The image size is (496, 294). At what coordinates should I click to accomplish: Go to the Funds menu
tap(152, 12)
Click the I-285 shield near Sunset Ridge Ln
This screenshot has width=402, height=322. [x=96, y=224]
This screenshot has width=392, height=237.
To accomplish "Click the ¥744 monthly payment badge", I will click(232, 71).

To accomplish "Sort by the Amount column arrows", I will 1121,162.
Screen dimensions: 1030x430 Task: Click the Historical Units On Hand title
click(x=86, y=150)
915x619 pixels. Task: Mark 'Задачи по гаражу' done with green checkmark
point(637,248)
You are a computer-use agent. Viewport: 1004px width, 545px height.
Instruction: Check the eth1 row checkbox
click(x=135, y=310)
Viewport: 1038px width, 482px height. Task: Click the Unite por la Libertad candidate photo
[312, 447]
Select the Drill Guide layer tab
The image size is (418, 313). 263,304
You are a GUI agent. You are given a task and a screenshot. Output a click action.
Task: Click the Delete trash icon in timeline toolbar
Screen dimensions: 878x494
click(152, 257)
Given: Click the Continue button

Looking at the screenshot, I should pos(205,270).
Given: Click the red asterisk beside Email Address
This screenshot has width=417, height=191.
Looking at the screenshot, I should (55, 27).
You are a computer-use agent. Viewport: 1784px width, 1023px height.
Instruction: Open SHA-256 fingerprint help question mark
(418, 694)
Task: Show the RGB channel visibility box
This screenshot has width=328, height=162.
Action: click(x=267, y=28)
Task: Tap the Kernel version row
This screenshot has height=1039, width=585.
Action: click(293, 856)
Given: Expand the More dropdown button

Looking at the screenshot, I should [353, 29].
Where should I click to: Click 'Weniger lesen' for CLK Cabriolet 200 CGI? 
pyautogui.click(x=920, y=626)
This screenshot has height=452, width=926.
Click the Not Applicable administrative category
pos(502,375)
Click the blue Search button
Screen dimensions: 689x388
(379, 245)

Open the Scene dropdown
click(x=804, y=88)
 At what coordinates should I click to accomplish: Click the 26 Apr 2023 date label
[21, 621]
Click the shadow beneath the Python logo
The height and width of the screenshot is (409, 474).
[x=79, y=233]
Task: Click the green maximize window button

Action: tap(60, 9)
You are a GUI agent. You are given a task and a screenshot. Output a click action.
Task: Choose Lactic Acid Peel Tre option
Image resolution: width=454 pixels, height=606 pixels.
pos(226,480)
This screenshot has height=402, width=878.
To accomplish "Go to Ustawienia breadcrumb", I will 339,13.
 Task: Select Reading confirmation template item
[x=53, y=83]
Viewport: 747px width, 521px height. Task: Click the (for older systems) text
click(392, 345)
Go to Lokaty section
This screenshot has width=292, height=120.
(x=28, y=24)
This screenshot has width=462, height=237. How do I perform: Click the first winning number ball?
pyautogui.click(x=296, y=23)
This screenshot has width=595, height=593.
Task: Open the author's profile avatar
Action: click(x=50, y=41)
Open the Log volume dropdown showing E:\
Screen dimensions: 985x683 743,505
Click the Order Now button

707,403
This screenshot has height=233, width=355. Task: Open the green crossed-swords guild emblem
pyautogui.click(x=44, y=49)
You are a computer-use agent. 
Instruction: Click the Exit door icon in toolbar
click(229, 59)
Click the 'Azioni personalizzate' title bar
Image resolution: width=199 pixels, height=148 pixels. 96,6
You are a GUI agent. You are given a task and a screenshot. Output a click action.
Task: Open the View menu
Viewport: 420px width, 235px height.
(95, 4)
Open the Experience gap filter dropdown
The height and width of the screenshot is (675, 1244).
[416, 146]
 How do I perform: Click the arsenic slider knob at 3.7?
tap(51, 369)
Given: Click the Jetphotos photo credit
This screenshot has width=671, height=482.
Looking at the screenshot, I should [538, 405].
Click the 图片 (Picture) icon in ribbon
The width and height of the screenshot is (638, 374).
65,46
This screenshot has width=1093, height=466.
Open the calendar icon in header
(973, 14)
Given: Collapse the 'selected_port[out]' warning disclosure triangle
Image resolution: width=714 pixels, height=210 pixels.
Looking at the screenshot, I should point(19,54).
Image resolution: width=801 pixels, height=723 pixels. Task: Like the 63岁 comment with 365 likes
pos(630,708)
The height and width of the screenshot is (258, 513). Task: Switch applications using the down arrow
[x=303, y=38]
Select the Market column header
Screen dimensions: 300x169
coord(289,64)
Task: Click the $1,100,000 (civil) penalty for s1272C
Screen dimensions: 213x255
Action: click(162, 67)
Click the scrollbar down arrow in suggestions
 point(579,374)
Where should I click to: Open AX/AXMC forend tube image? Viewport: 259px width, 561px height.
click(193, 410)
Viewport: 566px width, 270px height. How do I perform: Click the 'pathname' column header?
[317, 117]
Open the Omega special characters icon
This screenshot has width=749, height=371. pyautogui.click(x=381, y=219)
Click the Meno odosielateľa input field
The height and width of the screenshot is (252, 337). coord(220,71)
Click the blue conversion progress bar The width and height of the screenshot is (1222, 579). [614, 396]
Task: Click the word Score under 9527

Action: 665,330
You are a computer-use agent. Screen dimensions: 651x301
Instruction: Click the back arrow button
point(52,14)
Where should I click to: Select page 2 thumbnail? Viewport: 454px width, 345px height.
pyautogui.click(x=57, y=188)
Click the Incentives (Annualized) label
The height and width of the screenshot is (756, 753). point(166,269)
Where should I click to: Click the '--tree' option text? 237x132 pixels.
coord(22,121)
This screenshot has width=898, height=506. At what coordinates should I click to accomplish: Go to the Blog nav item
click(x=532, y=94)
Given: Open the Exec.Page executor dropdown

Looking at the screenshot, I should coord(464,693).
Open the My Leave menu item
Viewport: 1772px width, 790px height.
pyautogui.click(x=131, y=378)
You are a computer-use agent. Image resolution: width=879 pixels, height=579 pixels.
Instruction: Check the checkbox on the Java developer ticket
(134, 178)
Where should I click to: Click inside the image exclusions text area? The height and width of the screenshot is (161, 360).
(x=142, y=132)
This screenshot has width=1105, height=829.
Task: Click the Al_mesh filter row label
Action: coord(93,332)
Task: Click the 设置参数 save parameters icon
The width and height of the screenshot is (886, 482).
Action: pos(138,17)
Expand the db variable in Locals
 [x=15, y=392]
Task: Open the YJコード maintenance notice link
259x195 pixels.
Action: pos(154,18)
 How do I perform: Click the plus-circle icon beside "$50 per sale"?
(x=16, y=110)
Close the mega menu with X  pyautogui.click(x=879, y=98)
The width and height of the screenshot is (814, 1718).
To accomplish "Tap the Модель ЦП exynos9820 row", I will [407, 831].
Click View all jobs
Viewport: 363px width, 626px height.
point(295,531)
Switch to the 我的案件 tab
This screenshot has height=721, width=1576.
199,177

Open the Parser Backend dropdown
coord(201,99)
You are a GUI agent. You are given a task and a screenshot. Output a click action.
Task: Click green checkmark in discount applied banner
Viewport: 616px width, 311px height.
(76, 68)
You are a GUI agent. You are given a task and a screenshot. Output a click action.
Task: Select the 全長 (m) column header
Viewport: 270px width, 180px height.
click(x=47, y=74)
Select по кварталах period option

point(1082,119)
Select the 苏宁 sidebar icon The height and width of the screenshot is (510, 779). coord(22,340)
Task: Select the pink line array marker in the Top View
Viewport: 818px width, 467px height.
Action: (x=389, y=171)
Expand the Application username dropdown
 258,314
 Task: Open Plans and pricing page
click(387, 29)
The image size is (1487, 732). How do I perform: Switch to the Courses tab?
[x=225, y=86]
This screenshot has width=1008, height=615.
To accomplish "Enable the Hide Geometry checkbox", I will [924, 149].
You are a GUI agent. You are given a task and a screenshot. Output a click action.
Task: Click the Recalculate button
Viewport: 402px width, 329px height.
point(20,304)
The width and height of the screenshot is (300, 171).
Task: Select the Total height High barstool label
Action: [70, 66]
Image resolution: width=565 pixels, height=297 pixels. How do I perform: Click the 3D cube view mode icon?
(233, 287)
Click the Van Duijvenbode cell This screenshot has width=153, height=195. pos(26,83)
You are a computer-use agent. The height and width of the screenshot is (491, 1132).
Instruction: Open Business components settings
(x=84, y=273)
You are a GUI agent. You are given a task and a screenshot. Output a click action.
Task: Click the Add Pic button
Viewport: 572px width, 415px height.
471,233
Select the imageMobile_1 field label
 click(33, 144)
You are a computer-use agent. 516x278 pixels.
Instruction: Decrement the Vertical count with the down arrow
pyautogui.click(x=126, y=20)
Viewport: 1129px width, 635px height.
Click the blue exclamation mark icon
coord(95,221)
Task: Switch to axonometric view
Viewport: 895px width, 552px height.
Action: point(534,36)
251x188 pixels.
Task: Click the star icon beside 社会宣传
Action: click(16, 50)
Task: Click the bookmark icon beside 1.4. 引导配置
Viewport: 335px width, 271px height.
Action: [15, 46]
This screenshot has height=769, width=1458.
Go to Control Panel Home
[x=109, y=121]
* * * * * * * * *
Where does the string "will" occur in the listing above? Return every line that contains it.

§ Answer section:
To accomplish "Click the ¥744 monthly payment badge", I will click(232, 71).
To accomplish "Sort by the Amount column arrows", I will 1121,162.
To accomplish "Go to Ustawienia breadcrumb", I will 339,13.
To accomplish "Tap the Модель ЦП exynos9820 row", I will [407, 831].
To accomplish "Enable the Hide Geometry checkbox", I will [924, 149].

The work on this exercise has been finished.